IP: What does it mean to you?

Hello friendly readers! This is your neighborhood Mad Scientist dashing in to say that we need your data.

We here at the Mad Genii are gearing up to do a series on intellectual property, what it means, how to deal with it, and etcetera. We’d like your input as to what you’d like to see us cover, and what you already know, so we don’t go over old ground again.

Thanks very much!

Whoops… lab coat, check, steel toed shoes, check, where’s my hard hat? Gotta run before something gets a little, ah, shall we say energetic in the lab?



  1. ‘Intellectual property’ is the phrase used to describe the class of ideas that are given legal protection to encourage future production. In many areas, in desperate need of a reality check on how long one can monopolize an idea, and to what extent, because right now it’s at the point where money wins, instead of the entire point of the law.

    1. Err… No… The existence of the Disney Millenium Copyright Act & all the laws and treaty’s passed to make certain it applies to everyone everywhere means that since it was passed “the entire point of the law” is exactly, and entirely that “money wins”.

      Even if that’s not what the people in charge are willing to admit to.

      (Hmm… are those old DeCSS code t-shirts still a criminal offence?)

      1. Except that act, and any treaties, aren’t the law in question.

        They’re supposedly in support of the law, but the point of the law is to give a limited monopoly to encourage future creation.

        My favorite counter argument is that because the stuff is not that important, it should be an unlimited monopoly…when that would, logically, mean that it’s unimportant so we shouldn’t bother with protecting it at all.

        1. One social commentator said that J. K Rowling should not be allowed to do anything more with harry Potter because it was too important to society and the culture at large. In other words, once a work becomes too popular, the author should lose copyright to “society.”

          That went over with a resounding thud.

          1. Admittedly, while as a legal matter it’s nonsense on stilts, I do feel about the post Book 7 Potter canon much the way I feel about the non-original trilogy Star Wars. Legally, it belongs to the creator and not “society,” but it doesn’t stop me from wanting to shake Rowling/Lucas and say, “Stop! Just stop! Leave your masterpiece as it is, and don’t do anything to make it worse.”

                1. Or at least starts that way?

                  I was half a book into my daughter’s Wings of Fire book when I suddenly realized it had probably started as a “How to Train your Dragon” fanfic, from the dragon’s POV, which snowballed.

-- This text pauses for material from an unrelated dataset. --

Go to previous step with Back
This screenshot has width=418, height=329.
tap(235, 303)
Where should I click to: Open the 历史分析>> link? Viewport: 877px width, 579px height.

  2. [The Congress shall have the power] To promote the Progress of Science and useful Arts, by securing for limited Times to Authors and Inventors the exclusive Right to their respective Writings and Discoveries.
    — Article I, Section 8, Clause 8.

    In the current legal interpretation, “limited” seems to have been changed to “all”.

  3. So, one thing to be discussed would be the seven significant differences theory and how it works in real life..

    based on the discussion from the otehr day i guess we also need to discuss the history and current disposition on whether you can get DMCA’d if something ‘looks enough like’ someone’s copyrighted product.

    1. At what point does “random power armor/mecha” become Voltron™ or Gundam™? Yes, and that applies to other things as well.

      Plus: paintings and other works of art that should be in public domain, but that the owner holds photo-copyright to. Where do you find out who owns what? (Obviously, if you took a photo of the work and use that, it’s yours, if the work of art is out of copyright, but beyond that…)

      1. Also, forex, Sony owns the current sheet music arrangements of a great number of classical pieces…

    2. Possibly also copyrights to stuff like cocky and space marines?

      Re: mecha

      Super Robot Wars is a wonderful franchise. Some crazy awesome people got actual licensing to a series of fanfic games combining bunches and bunches of mecha properties. So, SRW W, for example, has Go-Lion, Gundam Wing, Full Metal Panic, Tekkaman Blade I and II, and a bunch more.

      1. Seems like, Japan’s anime guys have a LOT saner (ok, Fanboy) of an approach to their properties. Elf just found a game he had in high school that was basically Magic: the Gathering made entirely anime characters from wildly diverse animes, as best I can understand the description.

  4. I love Lord of the Rings and the Chronicles of Narnia and I am 99% completely uninterested in reading another person’s take on those works. But I also think they should both be public domain by now.

  5. Being a non-lawyer . . . to me it means figuring out what limitations are on the license I’ve bought for art I want to use on a cover, and especially looking for a model release.

      1. Finding the right model, in the right pose – that is the headache for me. Why I don’t have people in my homemade covers…

        The Passive Voice had an interesting link the other day; a company that is developing an API into an “AI” that generates realist faces. I haven’t gone through the 100,000 faces they’ve made available for free, but if they eventually release it and it can rotate the face – I’ll really look into it. (Bodies are easy to find.)